Я пытаюсь построить архитектуру CNN для встраивания Word. Я пытаюсь объединить два тензора с помощью torch.cat, но он выдает эту ошибку:
22 print(z1.size())
---> 23 zcat = torch.cat(lz, dim = 2)
24 print("zcat",zcat.size())
25 zcat2=zcat.reshape([batch_size, 1, 100, 3000])
RuntimeError: Expected object of backend CUDA but got backend CPU for sequence element 1 in sequence argument at position #1 'tensors'
Прикрепление архитектуры также для справки:
def __init__(self,vocab_size,embedding_dm,pad_idx):
super().__init__()
self.embedding = nn.Embedding(vocab_size,embedding_dim,padding_idx = pad_idx)
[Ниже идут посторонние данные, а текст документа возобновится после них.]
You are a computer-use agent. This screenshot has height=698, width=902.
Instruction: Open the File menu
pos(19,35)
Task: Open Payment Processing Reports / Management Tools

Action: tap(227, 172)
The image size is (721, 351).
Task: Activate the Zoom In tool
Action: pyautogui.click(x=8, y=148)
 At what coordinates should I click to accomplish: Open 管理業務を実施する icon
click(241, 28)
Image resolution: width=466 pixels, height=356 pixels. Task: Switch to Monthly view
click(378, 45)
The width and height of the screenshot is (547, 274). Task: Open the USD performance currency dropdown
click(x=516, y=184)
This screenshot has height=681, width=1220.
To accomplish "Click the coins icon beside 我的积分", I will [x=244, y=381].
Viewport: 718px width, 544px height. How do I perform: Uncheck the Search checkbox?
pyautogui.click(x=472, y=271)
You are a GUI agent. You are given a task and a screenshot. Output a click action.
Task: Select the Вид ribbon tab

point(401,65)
self.convs = nn.ModuleList([nn.Conv2d(in_channels = 1,out_channels = 50,kernel_size = (1,fs)) for fs in (3,4,5)])
self.conv2 = nn.Conv2d(in_channels = 50,out_channels = 100,kernel_size = (1,2))
self.fc1 = nn.Linear(100000,150) #Change this
self.fc2 = nn.Linear(150,1)
self.dropout = nn.Dropout(0.5)
def forward(self,text):
print("text",text.size())
embedded = self.embedding(text.T)
embedded = embedded.permute(0, 2,1)
print("embedded",embedded.size())
x=embedded.size(2)
y=3000-x
print(y,"hello")
batch_size=embedded.size(0)
z=np.zeros((batch_size,100,y))
z1=torch.from_numpy(z).float()
lz=[embedded,z1]
print(z1.size())
zcat = torch.cat(lz, dim = 2)
print("zcat",zcat.size())
zcat2=zcat.reshape([batch_size, 1, 100, 3000])
print("zcat2",zcat2.size())
# embedded = embedded.reshape([embedded.shape[0],1,])
print(embedded.size(),"embedding")
conved = [F.relu(conv(embedded)) for conv in self.convs]
pooled = [F.max_pool2d(conv,(1,2)) for conv in conved]
print("Pool")
for pl in pooled:
print(pl.size())
cat = torch.cat(pooled,dim = 3)
print("cat",cat.size())
conved2 = F.relu(self.conv2(cat))
print("conved2",conved2.size())
pooled2 = F.max_pool2d(conved2,(1,2))
print(pooled2.size(),"pooled2")
return 0
# return pooled2
Я что-то не так делаю? Помощь оценена. Спасибо!